Network mechanisms for respiratory rhythm generation

呼吸节律产生的网络机制

• 批准号: 7067549
• 负责人: NICHOLAS M MELLEN
• 金额: $ 21.53万
• 依托单位: UNIVERSITY OF LOUISVILLE
• 依托单位国家: 美国
• 财政年份: 2001
• 资助国家: 美国
• 起止时间: 2001-07-01 至 2009-05-31
• 项目状态: 已结题
• 来源: https://reporter.nih.gov/project-details/7067549
• 关键词: biological clocks; brain electrical activity; brain stem; intracellular; laboratory rat; mechanoreceptors; neurons; newborn animals; pulmonary respiration; respiratory reflex; spinal cord; vagus nerve

DESCRIPTION (provided by applicant): New evidence indicates that two mechanistically distinct, spatially separate networks can independently generate respiratory rhythm. We propose that the two networks in concert meet the conflicting demands of adaptive-ness and robustness required for the maintenance of blood-gas homeostasis. This new finding puts emphasis on the role of network interactions in rhythm generation. Because preparations currently available allow easy access to neurons but are too reduced (transverse slice preparation), or retain the networks of interest but do not allow easy access to them (en bloc preparation), we have developed a tilted saggital slice preparation that retains the networks present en bloc but affords good access to the networks of interest. We used optical recordings using a membrane permeable Ca++ indicator to determine the best parameters for cutting the slice, and use optical recording techniques routinely to monitor local network activity along the column of respiration modulated neurons in ventrolateral medulla that are exposed at the surface of the saggital slice. We will use optical signals to identify 2 classes of endogenously bursting respiratory neurons for detailed investigation using intracellular recording techniques. These endogenous bursters differ in that one population changes its bursting frequency as a function of membrane potential (voltage-dependent endogenous burster; VDEB), while the other does not (voltage-independent endogenous burster; VIEB). Due to this difference, VDEB cycle period can be altered by transient de- or hyperpolarizing impulses; while VIEBs will be less sensitive to such inputs. This provides a mechanism for our hypothesis; we propose that VDEBs mediate cycle-to-cycle adaptiveness to respiratory rhythm-generating networks, while VIEBs maintain network stability by rapidly restoring baseline rhythm. We propose to test this hypothesis at the network level, by selectively modulating VIEB and VDEB networks, and at the single neuron level, by characterizing perturbation responses in synaptically isolated VIEBs and VDEBs.

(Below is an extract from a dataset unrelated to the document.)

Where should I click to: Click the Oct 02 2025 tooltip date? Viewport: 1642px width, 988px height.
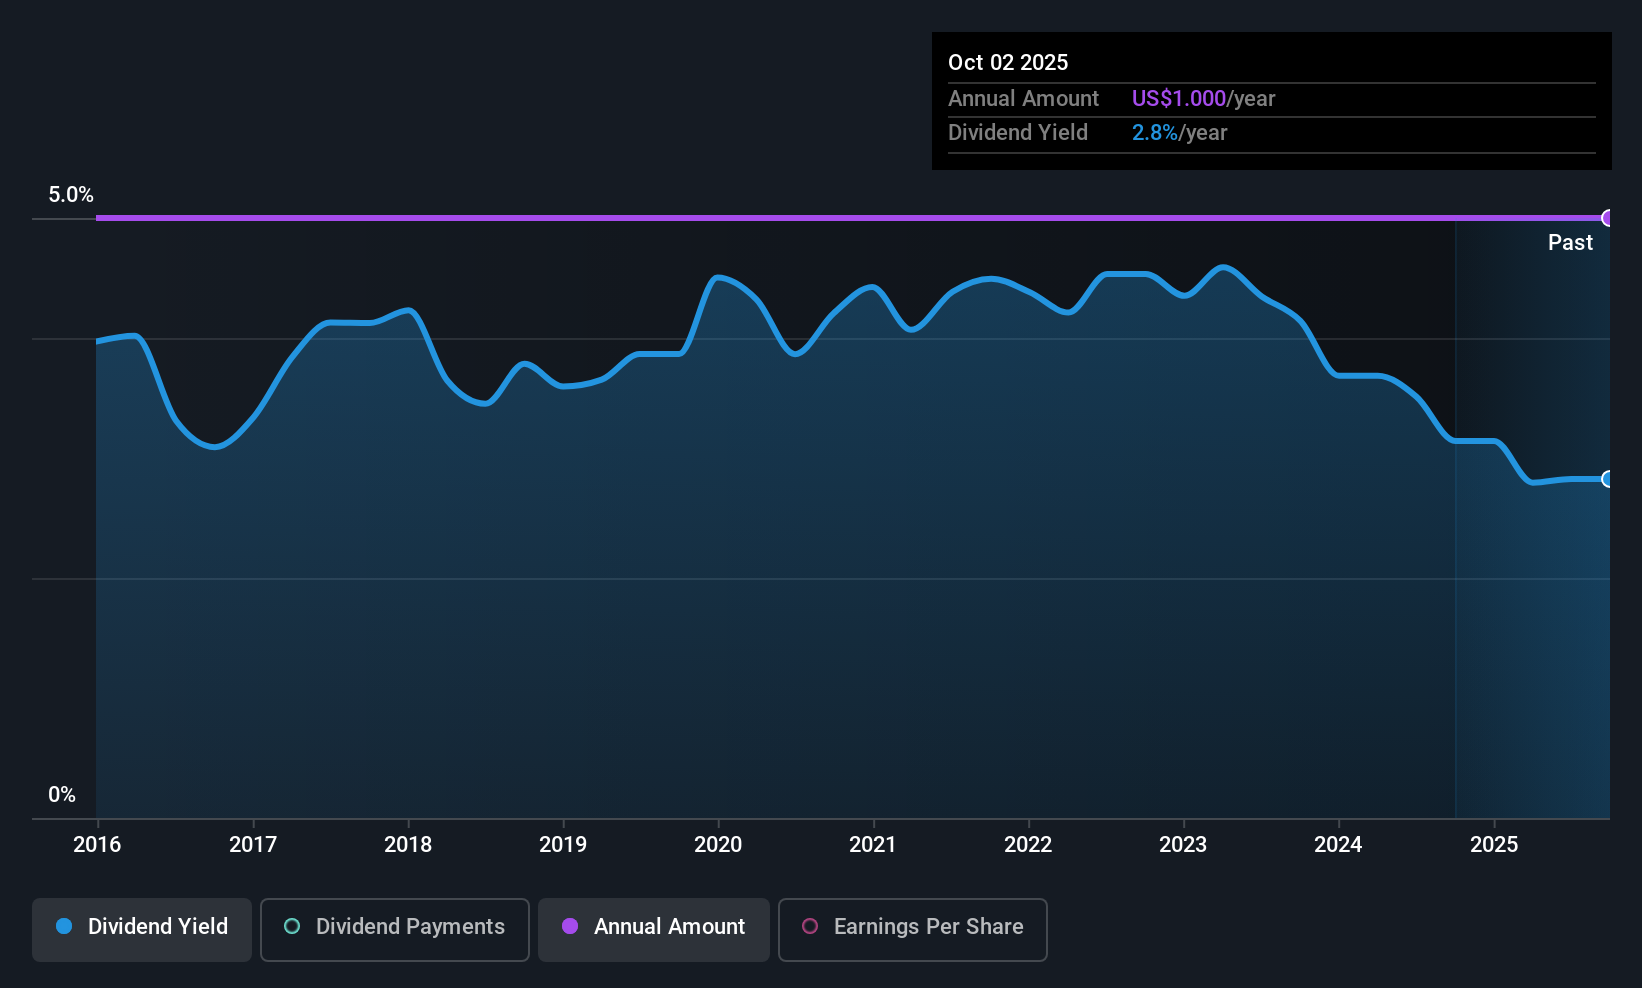(x=1008, y=62)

描述（由申请人提供）：新证据表明，两种机制不同、空间分离的网络可以独立产生呼吸节律。我们建议，这两个网络在音乐会上满足相互冲突的需求，自适应性和鲁棒性所需的血液气体稳态的维护。这一新发现强调了网络相互作用在节奏生成中的作用。因为目前可用的制备允许容易地接近神经元，但过于减少（横向切片制备），或保留感兴趣的网络，但不允许容易地接近它们（整块制备），我们已经开发了一种倾斜的矢状切片制备，保留整块存在的网络，但提供良好的访问感兴趣的网络。我们使用光学记录，使用膜渗透性Ca++指示剂来确定切割切片的最佳参数，并常规使用光学记录技术来监测局部网络活动，沿着暴露在矢状切片表面的延髓腹外侧区呼吸调制神经元柱。我们将使用光信号来识别2类内源性爆发呼吸神经元，并使用细胞内记录技术进行详细研究。这些内源性爆发的不同之处在于，一个群体改变其爆发频率作为膜电位的函数（电压依赖性内源性爆发; VDEB），而另一个则没有（电压非依赖性内源性爆发; VIEB）。由于这种差异，VDEB循环周期可以通过瞬时去极化或超极化脉冲来改变;而VIEB对此类输入不太敏感。这为我们的假设提供了一种机制;我们建议VDEBs介导对呼吸节律生成网络的周期到周期的适应性，而VIEBs通过快速恢复基线节律来保持网络稳定性。我们建议在网络水平上测试这一假设，通过选择性地调制VIEB和VDEB网络，并在单个神经元水平上，通过表征突触隔离VIEB和VDEB的扰动响应。